Interviews, insight & analysis on digital media & marketing

Q&A: MiQ appoints Rob Linton as Chief Revenue Officer

MiQ, an omnichannel media partner, has announced Rob Linton’s promotion to Chief Revenue Officer, expanding his remit to lead all UK commercial operations. 

Linton steps into the role after 13 years at MiQ, where he began as a trader in Manchester and most recently served as Managing Director, Regions. The new role will now encompass all of the UK sales operations, as Linton looks to drive further growth across all agency groups, independents and brands. Central to the role is accelerating the integration of Sigma, MiQ’s AI-driven advertising platform launched in June 2025

New Digital Age recently spoke with Linton to find out more…

Congratulations on your new role – what sort of things do you anticipate will take up most of your time? 

A big priority will be to stay close to our clients, prioritising new relationships and high-growth opportunities, which is what makes me tick. 

To help support our client growth, I’ll be immediately hiring our new Group Commercial Director, a really exciting role that will be pivotal in driving our relationship with holding companies forward. 

Alongside that, a big focus will be on empowering our team to use MiQ Sigma, our ever-evolving AI technology, to help agencies drive true omnichannel outcomes. 

And I’d be remiss not to mention, I’ll probably be spending more time on the trusty Avanti West Coast line… although I’m already quite a regular. 

What are the big priorities for MiQ this year from a revenue perspective? 

Our headline priority is always growth.
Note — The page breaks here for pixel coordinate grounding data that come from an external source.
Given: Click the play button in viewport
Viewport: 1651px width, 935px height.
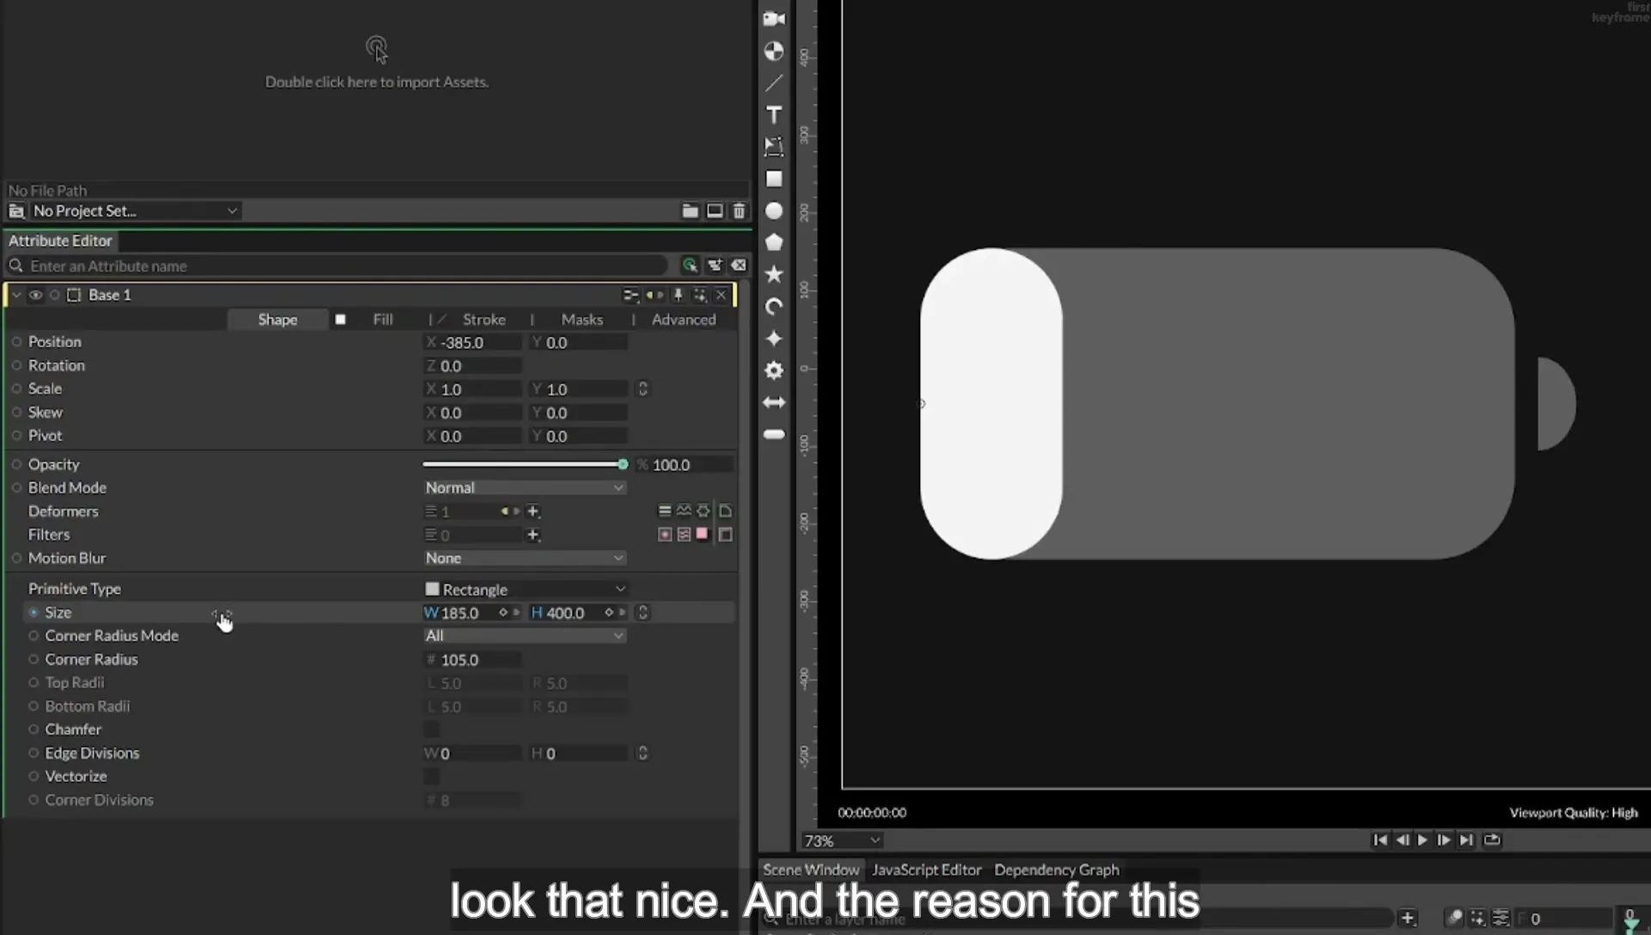Looking at the screenshot, I should [x=1422, y=840].
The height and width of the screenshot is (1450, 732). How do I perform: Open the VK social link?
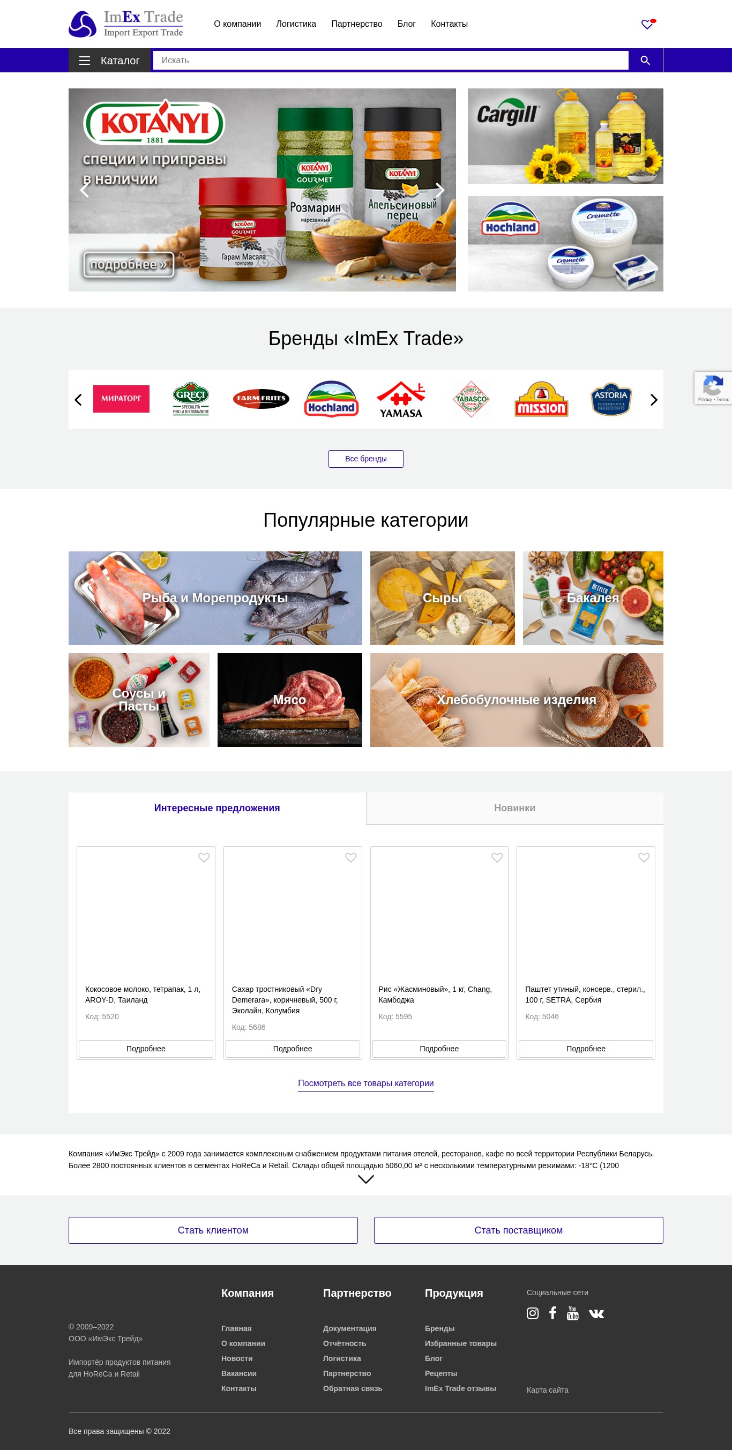pos(596,1314)
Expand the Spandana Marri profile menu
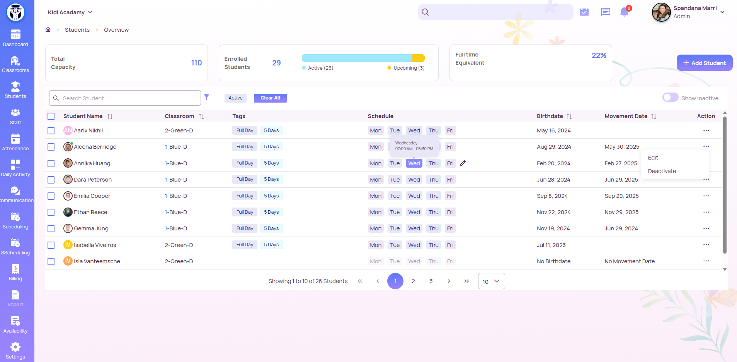The image size is (737, 362). coord(722,12)
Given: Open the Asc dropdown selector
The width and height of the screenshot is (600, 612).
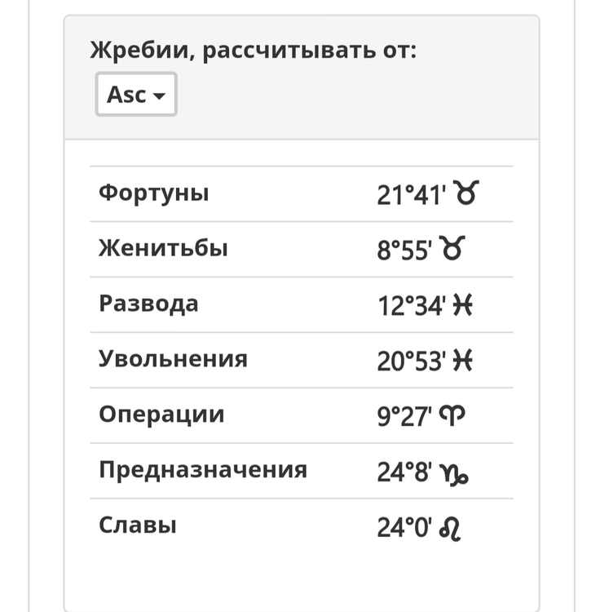Looking at the screenshot, I should tap(136, 94).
We operate within a growing market, and we always want to be ahead of the curve. 

This year, we have a big focus on omnichannel (who doesn’t, right?). But for us, it’s grounded in our agnostic, ‘whole of market’ approach to programmatic. That means we can offer clients an unbiased and genuinely omnichannel opportunity. Making sure we’re delivering that message properly will go hand in hand with driving more consolidated, omnichannel revenue. 
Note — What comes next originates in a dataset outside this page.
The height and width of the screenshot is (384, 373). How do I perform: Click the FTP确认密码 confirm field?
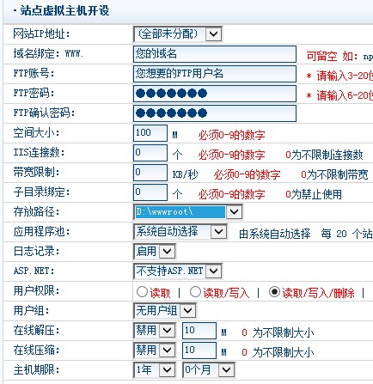215,113
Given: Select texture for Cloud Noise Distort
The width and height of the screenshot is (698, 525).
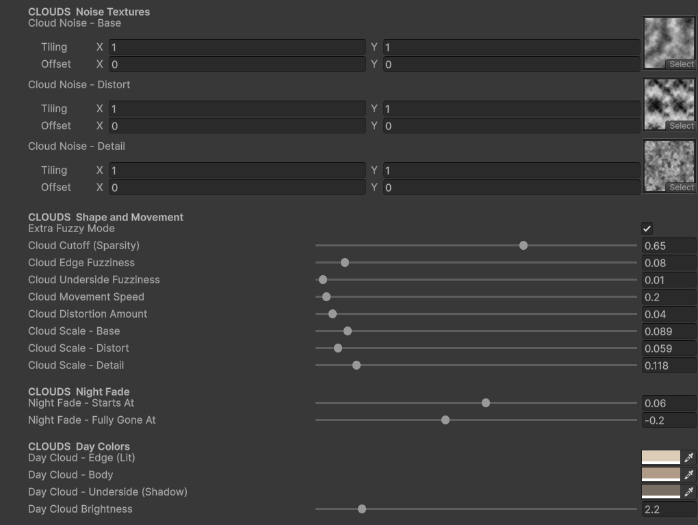Looking at the screenshot, I should point(681,125).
We’re also seeing strong growth from international markets outside the UK, as well as from B2B clients, so those are areas we’ll continue to double down on. 

In what ways is AI disrupting traditional revenue streams right now? 

Big tech platforms are now AI native, which means there’s been a shift in the agency revenue model, becoming more strategic vs executional. Hand in hand with that, those platforms can command more share of voice than ever, even though we know differentiation is still vital. 

Generative AI has also fundamentally shifted the value of content and creative, and that’s undoubtedly having an impact on publisher revenue streams. At MiQ, given the calibre of

agencies and clients we work with, we’re probably yet to see the full effect of GenAI on creative, but we know there’s more to come. 

And then there’s the fact that AI itself will become a revenue generator. ChatGPT testing ads is just the start, and as you’d expect, we’ll be first in line to test that and any similar developments. 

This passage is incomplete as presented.